Katharine: I would like visitors to feel a sense of hope and offer a moment of reflection on vulnerability and on survival. Silent Stories brings something huge, like cancer, down to a personal, human level and is rooted in real people’s experiences. I am also pleased that I have captured two men speaking in the soundscape who are talking about their emotions, as you don’t often hear that in the cancer narrative. More than anything, I would like visitors to reflect on how lucky we are to have modern medicine. We live in the 21st century, and people are living with cancer and surviving longer. I want visitors to feel awe at the bravery of those very ordinary human beings who have gone through treatment and to recognise the universality of these emotions – we can all relate to them.

Katie: Your broader body of work explores themes of the body and anatomy. Looking ahead, are there any new projects or themes you’re eager to explore that continue to bridge the gap between art, medicine, and personal narratives?
Katharine: I’m fascinated by the rituals of life, narratives of experience, why we’re here and what makes up our human spirit. So, whilst I will continue to reveal the hidden worlds within us, perhaps but not anatomically as such, instead looking at the idea of the human soul. I’m also interested in archaeology, peeling away the layers of earth beneath us, the hidden worlds revealed over time.
Last August I exhibited a work in Scotland called Traces of Living in exhibition What Remains by Bullseye Projects with soundscape by Freddie Graham that runs until March 2026. It was inspired by the Neolithic remains in the wild landscape of Caithness. I’m also currently showing a work called River of Life in the Daejeon Museum of Art show Magnum Opus, Daejeon Art and Science Biennale, in South Korea. This investigates ecology and the organisms at the bottom of the food chain, which we destroy at our peril. One other exciting area I’m working on is my first monograph, which I hope will come out in the next year.
Katie: Is there anything else you would like to share about the artwork?
Katharine: I just want to thank and acknowledge the incredible bravery of the patients who put their trust in me and shared their stories.

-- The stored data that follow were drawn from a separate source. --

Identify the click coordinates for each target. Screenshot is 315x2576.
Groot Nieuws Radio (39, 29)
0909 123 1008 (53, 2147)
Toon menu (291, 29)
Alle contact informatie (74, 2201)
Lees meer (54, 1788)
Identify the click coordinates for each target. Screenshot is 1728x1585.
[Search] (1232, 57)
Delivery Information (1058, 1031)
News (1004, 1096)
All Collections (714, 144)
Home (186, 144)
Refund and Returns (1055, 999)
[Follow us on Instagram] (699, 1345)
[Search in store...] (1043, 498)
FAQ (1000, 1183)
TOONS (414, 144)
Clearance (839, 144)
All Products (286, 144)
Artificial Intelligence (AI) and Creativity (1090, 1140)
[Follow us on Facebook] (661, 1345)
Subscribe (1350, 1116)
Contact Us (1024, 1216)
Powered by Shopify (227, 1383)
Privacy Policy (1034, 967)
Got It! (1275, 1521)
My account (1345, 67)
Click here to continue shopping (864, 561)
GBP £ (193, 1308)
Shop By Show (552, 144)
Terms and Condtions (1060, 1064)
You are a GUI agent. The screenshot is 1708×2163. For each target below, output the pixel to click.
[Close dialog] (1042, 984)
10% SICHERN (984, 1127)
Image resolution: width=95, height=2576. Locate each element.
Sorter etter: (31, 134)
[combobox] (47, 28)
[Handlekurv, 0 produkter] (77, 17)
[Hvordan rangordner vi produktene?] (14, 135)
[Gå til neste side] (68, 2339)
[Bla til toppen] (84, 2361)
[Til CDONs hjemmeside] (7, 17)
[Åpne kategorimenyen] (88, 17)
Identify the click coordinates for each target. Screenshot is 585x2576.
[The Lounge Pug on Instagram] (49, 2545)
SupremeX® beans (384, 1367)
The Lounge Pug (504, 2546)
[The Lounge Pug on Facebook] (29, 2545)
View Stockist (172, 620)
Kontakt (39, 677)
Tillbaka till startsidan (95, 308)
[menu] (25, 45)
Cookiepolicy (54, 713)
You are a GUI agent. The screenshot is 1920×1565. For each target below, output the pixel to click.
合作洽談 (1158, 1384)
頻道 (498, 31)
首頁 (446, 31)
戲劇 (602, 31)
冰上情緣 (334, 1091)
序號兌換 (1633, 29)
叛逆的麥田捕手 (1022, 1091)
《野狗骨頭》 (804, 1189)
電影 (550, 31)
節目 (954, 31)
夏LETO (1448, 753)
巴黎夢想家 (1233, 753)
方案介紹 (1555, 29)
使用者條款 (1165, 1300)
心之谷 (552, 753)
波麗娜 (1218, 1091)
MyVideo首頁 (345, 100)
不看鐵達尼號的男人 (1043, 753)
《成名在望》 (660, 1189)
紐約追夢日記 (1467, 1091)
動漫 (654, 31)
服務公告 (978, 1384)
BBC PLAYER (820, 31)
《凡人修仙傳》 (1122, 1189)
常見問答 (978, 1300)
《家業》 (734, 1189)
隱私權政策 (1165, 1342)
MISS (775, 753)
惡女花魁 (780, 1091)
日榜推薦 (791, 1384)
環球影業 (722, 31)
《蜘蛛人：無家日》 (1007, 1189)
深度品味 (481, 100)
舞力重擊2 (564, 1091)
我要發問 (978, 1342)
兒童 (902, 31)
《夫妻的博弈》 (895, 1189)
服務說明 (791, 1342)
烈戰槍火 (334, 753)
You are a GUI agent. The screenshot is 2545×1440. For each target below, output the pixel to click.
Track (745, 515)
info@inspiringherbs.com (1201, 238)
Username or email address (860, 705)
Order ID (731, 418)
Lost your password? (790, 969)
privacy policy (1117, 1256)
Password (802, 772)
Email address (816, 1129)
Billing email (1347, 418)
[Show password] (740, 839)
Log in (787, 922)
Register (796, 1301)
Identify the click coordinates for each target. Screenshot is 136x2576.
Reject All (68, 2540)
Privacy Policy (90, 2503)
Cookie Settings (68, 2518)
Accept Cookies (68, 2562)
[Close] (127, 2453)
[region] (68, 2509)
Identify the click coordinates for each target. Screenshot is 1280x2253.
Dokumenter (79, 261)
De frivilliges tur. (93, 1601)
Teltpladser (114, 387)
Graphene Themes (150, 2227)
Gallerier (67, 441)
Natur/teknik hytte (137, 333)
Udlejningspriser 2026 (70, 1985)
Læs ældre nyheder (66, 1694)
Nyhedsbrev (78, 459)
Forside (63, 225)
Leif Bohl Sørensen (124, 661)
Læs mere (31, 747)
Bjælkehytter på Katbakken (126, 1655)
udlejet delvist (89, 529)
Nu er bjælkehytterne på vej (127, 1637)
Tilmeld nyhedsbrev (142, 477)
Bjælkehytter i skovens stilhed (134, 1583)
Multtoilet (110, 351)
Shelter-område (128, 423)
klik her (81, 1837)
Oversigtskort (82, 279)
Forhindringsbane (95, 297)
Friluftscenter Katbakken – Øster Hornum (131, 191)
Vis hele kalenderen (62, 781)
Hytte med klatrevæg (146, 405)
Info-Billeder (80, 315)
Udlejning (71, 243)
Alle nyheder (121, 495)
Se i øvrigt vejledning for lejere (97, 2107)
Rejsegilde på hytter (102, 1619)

This work wouldn’t exist without them. Silent Stories is a tribute to their resilience, but it’s also a reminder of how universal these experiences are. We all face moments of vulnerability, of uncertainty, of fear, but we also find ways to move forward. I hope the piece speaks to that delicate balance between fragility and strength. The glass sculptures may seem fragile, but they endure, just as these individuals have. And just as medicine evolves, so too does our understanding of what it means to survive.
Silent Stories was acquired by the Science Museum Group as part of the ‘Collecting Experiences of Cancer’ project launched in 2020 which focusses on enhancing the representation of the profound and common disease experience, inviting patients, medics and researchers to suggest objects to collect.
Located in Medicine: The Wellcome Galleries, Silent Stories joins the museum’s art collection and other artworks on free public display in Medicine including bronze sculptures by Eleanor Crook and Marc Quinn, ceramic pharmacy jar by Grayson Perry, disease-transmission-inspired aerial installation by Studio Roso, and photographic portrait series by Siân Davey.
Medicine: The Wellcome Galleries are the largest medicine galleries in the world. Featuring three thousand objects and covering an area equivalent to 1,500 hospital beds, it marks its fifth year in 2025.